Jun 23, 2022 by Sangita Lad
Did you use fine or coarse semolina?

Response: You can use any type of semolina(sooji) for this recipe.


Jun 18, 2018 by Sunita
I am contemplating on making these little guys soon. I am hosting a dinner for some friends who are non Indians but prefer spicy stuff. Can I use chilies in these?

Response: Yes, you can add finely chopped green chillies while making the dough.


May 02, 2018 by Madhavi Sawant
Hi, the puris turned out good in taste but they got soft and I expected them to be crispy. Was it because of rava added? I added just 2-3 teaspoons.

Response: Hello madhvi, the tips to make crispy puris are given below. When you try this recipe next time, follow them to prevent them from turning soft. And, rava doesn't make the puris soft.
1. Bind very hard(stiff) dough(atta), don't bind the soft dough.
2. Fry the puris over medium-low flame to cook them evenly and make crispy. Fry them until they turn crispy.

Dec 11, 2017 by raj
Thanks for these easy tips.
May 31, 2017 by Mita
Hi. Thanks for this recipe. My husband travels a lot and I made this for him to take with him. The taste was lovely but I found the puris slightly thick. Can you please let me know where I went wrong and what I can do to get those lovely disks in your pics. Thanks a mil for all your effort and lovely recipes.

Response: Hello Mita, if you don't like thick puris, you can roll them little thinner.


Sep 18, 2016 by Swati
Hello, I m a big fan of all your recipes. Yesterday I tried your Methi puri recipe and it turned out awesome. Thanks a lot for the recipe. As I am a Maharashtrian girl, I am a big fan of Spicy Puri (in marathi- Tikhat Puri). If you know how to make it, please share the recipe for me. Thanks!!
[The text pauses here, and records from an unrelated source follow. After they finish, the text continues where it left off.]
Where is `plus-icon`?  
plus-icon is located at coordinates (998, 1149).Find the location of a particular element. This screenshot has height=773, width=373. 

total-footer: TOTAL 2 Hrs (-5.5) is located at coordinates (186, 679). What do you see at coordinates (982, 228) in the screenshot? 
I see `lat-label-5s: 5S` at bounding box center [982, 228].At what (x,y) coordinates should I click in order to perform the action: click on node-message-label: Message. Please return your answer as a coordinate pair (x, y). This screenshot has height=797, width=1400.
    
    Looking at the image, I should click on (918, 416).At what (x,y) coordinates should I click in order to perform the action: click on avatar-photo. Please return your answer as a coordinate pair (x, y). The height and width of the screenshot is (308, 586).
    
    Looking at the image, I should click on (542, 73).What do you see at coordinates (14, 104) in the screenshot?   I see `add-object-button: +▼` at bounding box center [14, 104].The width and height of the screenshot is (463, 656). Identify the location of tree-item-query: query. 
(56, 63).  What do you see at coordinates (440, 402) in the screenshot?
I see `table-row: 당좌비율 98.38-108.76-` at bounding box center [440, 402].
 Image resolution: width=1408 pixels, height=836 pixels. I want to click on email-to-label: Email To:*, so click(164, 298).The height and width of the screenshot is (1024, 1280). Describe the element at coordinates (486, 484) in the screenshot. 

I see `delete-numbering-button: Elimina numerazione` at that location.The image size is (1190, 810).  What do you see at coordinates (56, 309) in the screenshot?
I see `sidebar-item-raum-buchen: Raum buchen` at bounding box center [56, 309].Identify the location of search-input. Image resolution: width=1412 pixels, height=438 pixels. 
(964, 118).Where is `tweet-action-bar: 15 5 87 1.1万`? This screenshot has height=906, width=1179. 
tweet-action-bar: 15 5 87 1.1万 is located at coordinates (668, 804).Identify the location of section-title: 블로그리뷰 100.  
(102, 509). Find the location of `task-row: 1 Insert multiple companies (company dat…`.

Response: Hello Swati, thank you for trying the recipe. You can follow the similar recipe of Masala Poori (North Indian Style) on this site here Recipe - Masala Puri.


Jan 30, 2016 by Monisha
Turned out perfectly. The only variation that I made was to use a small cookie cutter to make bite size puris. The family loved it. Thanks for making the recipe so easy to follow.

Cheers!
Jan 21, 2016 by Swati
Hi, I have tried all your recipes which are really very good and easy to make. This is very good recipe but my puri turned out little bitter. Where as its not that excess salt is there but don't know its not at all good to taste. First time I failed to make good recipe.

Response: Hi Swati, I am sorry to hear that puri turned out bitter. Puri tastes bitter if you add excess amount of fresh fenugreek leaves. Did you add more amount of fenugreek leaves or did you use dried fenugreek leaves? It should not taste bitter for the given amount of fresh fenugreek leaves in this recipe. When you try this next time, reduce the amount of fenugreek leaves.

Jan 13, 2015 by Archana
It's very easy recipe and has great taste, and the most important thing, it is healthy too.
Jun 21, 2014 by Suchi P
Yummy!! Delicious and healthy too!
Jun 20, 2014 by Sharmila
Very good taste. Son also enjoy this.
Jun 19, 2014 by vedika
awesome!!!thanks for this lovely recipe!
May 12, 2014 by Hajira
Very good!!!!!!!!!will make them again, quick and easy
Nov 13, 2012 by Neeraja.abel
Made this puri with green fenugreek leaves and it was awesome. Excellent recipe!